> [PROBLEM DETAILS] Determine how many lines in the material hold the string "chevron", then reply with that number only.

> [SUPPLIED DATA]
--------
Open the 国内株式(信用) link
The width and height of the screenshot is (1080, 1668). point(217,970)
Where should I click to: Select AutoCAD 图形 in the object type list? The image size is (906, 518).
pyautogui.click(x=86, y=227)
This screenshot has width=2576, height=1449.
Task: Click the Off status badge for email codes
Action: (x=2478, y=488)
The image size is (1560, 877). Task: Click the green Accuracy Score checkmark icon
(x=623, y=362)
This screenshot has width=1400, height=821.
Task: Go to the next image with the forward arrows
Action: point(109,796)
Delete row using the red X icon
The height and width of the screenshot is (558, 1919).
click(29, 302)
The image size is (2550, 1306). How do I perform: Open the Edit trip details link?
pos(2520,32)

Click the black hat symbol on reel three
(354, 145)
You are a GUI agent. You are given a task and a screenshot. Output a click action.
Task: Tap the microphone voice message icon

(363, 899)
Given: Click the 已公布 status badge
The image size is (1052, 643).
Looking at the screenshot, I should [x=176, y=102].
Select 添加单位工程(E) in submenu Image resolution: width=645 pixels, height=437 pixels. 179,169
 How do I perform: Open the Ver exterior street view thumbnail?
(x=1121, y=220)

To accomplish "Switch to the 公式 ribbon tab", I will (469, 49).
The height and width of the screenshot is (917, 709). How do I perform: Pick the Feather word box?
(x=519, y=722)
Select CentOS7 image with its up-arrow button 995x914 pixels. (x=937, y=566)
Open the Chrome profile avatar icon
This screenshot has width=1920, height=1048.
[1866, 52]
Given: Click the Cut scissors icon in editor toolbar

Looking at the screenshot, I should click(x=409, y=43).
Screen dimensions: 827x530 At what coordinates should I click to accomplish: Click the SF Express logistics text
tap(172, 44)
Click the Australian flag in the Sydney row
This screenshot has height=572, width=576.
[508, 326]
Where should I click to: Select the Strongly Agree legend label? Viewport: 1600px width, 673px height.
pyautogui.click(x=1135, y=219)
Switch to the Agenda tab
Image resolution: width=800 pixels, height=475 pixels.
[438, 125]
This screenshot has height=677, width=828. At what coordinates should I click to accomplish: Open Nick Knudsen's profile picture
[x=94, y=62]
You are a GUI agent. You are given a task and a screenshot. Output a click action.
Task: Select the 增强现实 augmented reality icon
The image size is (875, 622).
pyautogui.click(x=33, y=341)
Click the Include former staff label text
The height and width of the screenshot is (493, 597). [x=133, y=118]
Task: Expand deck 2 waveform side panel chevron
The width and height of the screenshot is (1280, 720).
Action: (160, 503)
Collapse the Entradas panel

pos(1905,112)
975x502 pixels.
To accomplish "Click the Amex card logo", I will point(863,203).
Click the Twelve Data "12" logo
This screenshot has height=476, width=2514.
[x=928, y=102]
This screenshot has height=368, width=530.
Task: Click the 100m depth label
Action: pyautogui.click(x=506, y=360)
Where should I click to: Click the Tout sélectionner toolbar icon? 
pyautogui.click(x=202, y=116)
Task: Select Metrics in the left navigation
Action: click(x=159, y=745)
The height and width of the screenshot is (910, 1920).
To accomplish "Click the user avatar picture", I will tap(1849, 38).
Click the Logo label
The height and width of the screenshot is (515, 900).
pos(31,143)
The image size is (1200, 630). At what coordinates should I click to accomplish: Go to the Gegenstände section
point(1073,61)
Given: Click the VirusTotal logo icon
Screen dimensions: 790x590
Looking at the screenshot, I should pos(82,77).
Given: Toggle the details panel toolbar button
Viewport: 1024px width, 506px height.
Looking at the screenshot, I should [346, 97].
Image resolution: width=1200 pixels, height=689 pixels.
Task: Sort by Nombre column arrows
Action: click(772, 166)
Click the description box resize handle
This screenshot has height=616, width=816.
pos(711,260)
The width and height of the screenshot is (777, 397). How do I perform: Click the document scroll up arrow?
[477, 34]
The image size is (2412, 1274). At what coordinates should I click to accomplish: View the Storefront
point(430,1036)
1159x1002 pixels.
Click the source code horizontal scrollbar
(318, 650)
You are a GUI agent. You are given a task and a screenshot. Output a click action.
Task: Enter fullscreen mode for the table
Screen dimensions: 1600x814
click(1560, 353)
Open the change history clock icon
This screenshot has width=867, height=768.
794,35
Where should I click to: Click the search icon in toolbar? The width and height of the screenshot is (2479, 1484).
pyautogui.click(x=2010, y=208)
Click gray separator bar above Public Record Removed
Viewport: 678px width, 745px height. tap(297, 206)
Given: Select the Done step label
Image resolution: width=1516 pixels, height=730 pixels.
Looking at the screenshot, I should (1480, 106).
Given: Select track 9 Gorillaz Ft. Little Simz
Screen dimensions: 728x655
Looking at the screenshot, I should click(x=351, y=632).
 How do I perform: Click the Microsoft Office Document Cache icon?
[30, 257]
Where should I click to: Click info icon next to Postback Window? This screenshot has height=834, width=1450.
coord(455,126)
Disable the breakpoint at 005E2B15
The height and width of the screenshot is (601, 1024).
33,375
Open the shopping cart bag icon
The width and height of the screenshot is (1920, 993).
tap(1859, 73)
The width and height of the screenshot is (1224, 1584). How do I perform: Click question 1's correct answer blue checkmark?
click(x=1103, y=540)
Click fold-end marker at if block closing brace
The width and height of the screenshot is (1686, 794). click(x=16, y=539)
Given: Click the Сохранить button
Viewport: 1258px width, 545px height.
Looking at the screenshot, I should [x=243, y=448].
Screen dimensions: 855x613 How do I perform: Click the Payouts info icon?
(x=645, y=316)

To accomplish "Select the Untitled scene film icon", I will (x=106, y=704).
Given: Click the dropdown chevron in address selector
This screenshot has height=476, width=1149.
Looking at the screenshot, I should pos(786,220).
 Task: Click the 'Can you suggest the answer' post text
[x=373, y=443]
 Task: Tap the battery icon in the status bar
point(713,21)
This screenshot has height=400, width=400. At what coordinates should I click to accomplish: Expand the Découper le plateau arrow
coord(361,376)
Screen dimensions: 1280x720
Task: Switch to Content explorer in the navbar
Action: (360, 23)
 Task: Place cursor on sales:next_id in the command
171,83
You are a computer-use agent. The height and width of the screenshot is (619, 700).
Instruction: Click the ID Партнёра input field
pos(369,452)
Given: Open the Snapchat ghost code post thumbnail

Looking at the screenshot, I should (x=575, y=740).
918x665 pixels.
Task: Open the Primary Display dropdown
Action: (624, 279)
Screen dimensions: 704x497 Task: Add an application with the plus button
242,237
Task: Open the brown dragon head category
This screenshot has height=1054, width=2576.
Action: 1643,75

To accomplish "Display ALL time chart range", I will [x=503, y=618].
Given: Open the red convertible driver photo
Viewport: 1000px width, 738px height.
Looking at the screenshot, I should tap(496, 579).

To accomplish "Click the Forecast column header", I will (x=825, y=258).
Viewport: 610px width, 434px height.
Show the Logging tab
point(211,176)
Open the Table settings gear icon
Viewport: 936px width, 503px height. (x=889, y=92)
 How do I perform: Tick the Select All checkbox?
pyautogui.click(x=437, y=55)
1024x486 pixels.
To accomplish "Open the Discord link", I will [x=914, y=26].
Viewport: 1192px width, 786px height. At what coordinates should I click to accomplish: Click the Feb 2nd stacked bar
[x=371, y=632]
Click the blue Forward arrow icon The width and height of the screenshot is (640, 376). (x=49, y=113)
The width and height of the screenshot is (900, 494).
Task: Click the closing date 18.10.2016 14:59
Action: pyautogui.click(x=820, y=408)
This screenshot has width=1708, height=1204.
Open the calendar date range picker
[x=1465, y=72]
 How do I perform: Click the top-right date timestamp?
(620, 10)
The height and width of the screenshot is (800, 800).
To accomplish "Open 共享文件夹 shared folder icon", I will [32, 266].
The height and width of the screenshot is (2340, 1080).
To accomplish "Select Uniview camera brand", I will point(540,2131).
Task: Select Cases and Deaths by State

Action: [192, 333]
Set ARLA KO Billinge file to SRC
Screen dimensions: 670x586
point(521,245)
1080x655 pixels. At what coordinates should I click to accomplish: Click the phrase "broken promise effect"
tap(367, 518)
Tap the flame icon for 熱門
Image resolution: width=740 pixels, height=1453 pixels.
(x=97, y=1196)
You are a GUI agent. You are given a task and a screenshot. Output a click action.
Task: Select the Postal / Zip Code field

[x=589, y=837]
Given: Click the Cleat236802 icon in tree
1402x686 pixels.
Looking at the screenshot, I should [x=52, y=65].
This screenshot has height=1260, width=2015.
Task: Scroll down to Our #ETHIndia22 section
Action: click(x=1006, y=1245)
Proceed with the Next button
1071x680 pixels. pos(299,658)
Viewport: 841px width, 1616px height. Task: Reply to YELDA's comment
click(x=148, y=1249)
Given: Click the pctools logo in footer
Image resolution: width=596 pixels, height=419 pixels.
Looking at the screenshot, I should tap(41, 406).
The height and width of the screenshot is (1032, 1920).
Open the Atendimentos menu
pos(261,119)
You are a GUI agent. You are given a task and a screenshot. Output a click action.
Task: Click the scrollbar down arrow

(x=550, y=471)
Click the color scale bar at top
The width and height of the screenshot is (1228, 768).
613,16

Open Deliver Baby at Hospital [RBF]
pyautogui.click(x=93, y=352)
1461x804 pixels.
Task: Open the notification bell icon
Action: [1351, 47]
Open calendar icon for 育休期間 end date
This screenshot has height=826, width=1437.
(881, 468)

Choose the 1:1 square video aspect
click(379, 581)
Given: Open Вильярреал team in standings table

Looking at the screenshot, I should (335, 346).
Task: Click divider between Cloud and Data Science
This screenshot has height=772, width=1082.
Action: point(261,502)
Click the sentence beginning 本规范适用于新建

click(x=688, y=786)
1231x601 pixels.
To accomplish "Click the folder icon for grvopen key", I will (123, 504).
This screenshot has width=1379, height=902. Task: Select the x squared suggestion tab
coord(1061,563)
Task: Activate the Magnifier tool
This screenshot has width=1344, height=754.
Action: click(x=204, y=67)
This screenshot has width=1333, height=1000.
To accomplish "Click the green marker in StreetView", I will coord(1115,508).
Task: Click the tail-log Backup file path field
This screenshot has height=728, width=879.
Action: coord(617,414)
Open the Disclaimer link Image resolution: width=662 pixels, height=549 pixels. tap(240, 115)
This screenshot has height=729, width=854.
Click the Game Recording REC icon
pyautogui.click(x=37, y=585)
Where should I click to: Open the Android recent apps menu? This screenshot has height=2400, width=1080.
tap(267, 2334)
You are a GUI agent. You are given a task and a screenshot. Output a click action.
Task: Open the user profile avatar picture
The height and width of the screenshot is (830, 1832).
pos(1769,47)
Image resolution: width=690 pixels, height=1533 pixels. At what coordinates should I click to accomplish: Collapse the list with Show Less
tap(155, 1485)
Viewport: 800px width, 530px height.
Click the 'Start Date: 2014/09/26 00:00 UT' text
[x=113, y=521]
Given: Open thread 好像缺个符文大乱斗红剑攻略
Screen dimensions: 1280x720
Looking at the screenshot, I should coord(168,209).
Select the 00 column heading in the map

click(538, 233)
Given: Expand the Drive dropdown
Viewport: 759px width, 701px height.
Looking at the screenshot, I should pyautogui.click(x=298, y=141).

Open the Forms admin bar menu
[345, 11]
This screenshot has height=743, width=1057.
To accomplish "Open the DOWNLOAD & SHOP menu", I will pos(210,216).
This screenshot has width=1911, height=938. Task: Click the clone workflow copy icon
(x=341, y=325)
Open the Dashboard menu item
--------
> [ANSWER TO THIS EXERCISE] 2